Could you please retype exactly the lines from the start of the records below through the line that contains "全てのタグ (458, 2069)", both included, and leave out the pictures?

::: EXTRACTED RECORDS

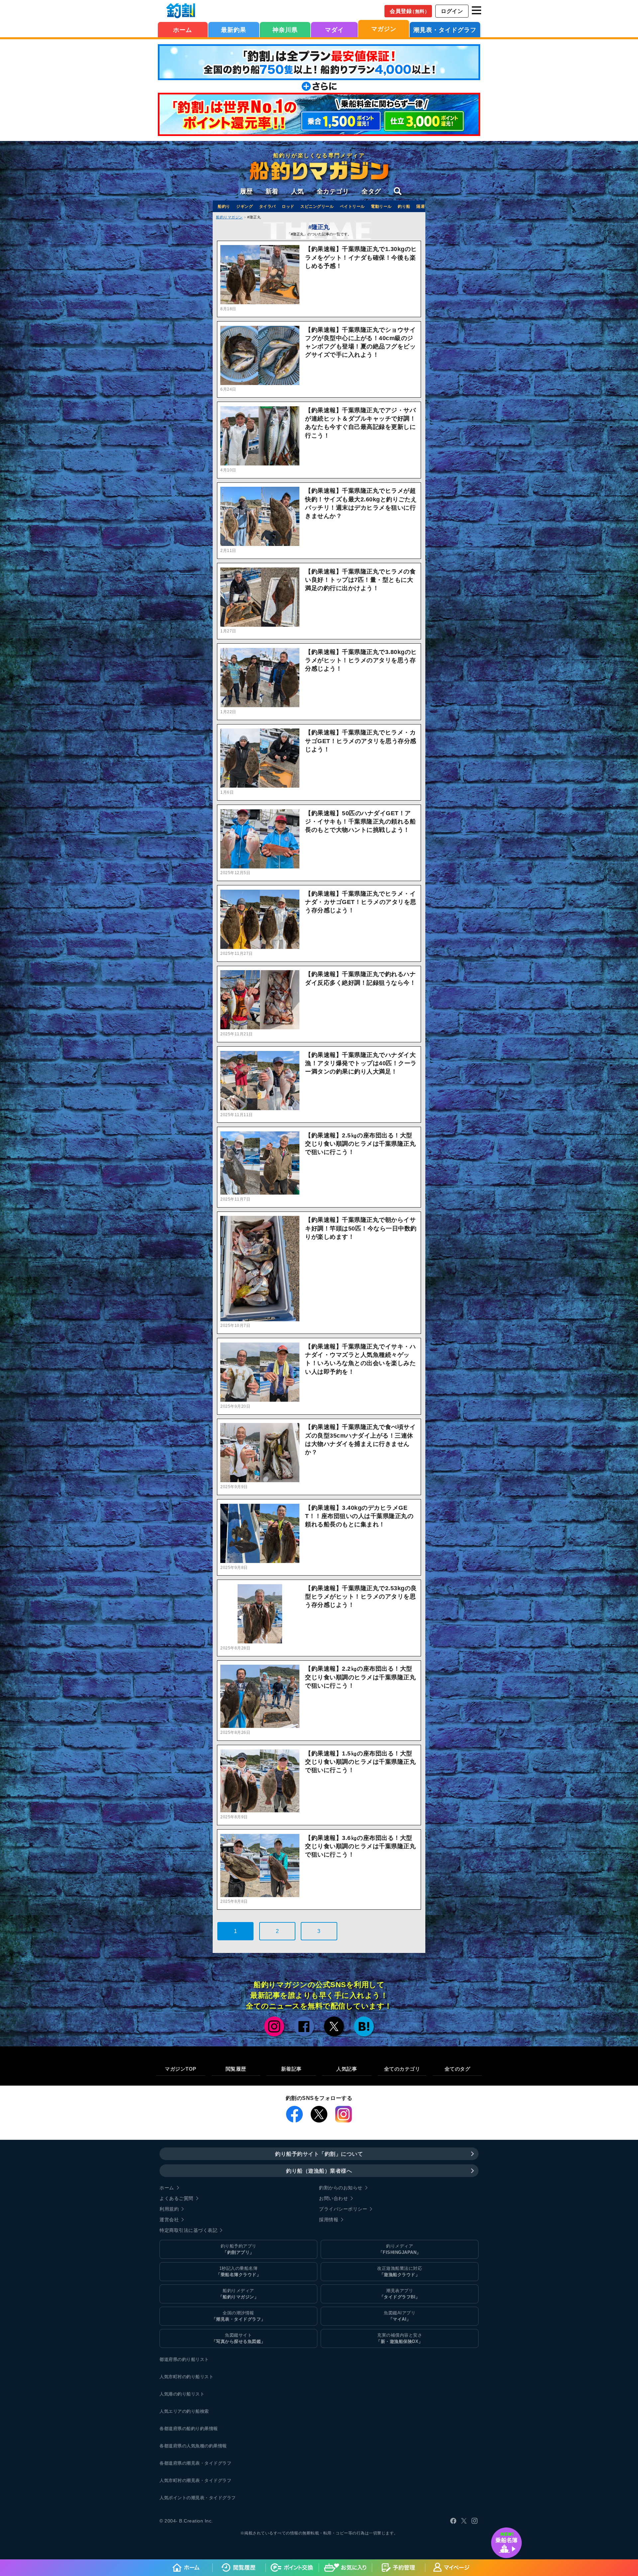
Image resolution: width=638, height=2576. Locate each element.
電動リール (381, 206)
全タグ (371, 191)
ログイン (452, 11)
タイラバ (267, 206)
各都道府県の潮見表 (180, 2463)
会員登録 (409, 11)
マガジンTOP (180, 2069)
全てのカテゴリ (402, 2069)
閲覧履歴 (236, 2069)
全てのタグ (458, 2069)
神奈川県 (285, 30)
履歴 (246, 191)
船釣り (224, 206)
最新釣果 (233, 30)
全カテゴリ (333, 191)
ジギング (244, 206)
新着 (272, 191)
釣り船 (404, 206)
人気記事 (346, 2069)
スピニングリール (317, 206)
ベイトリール (352, 206)
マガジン (383, 29)
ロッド (288, 206)
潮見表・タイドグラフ (445, 30)
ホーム (182, 30)
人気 (297, 191)
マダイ (334, 30)
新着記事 (291, 2069)
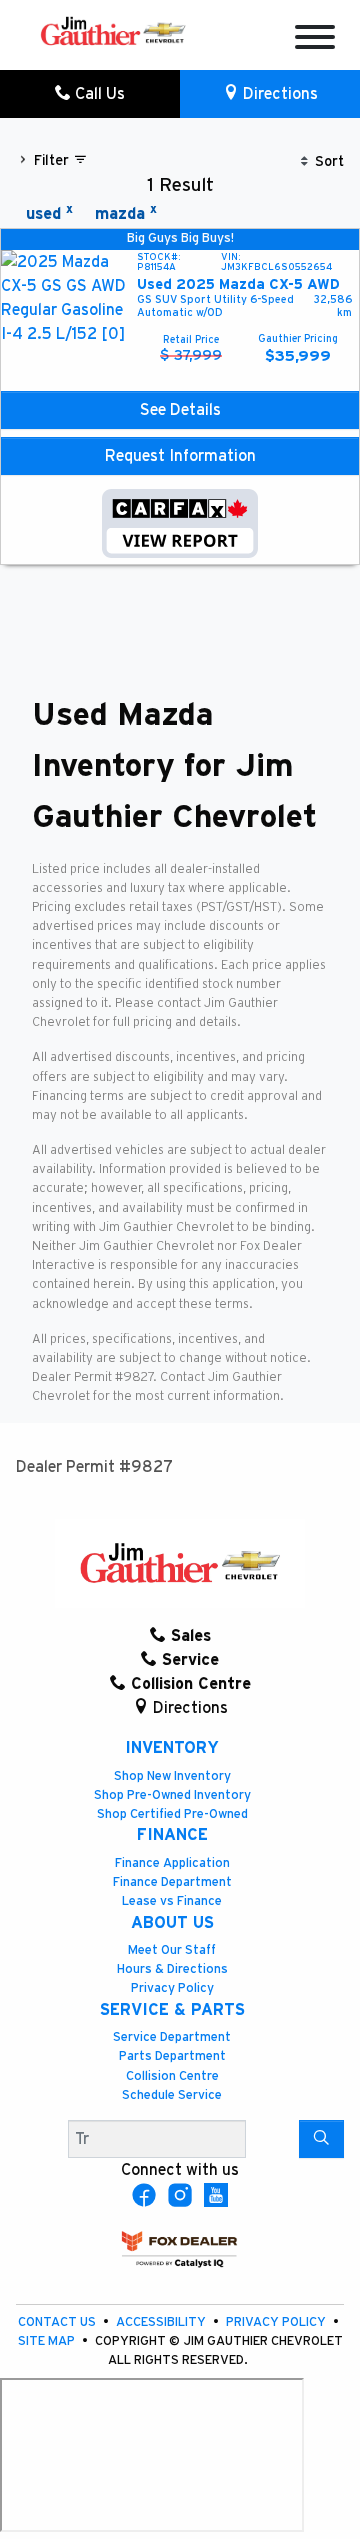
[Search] (321, 2139)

::::::

• RESPONSE BELOW:
Image resolution: width=638, height=2576. Locate each element.
電動リール (381, 206)
全タグ (371, 191)
ログイン (452, 11)
タイラバ (267, 206)
各都道府県の潮見表 (180, 2463)
会員登録 (409, 11)
マガジンTOP (180, 2069)
全てのカテゴリ (402, 2069)
閲覧履歴 (236, 2069)
全てのタグ (458, 2069)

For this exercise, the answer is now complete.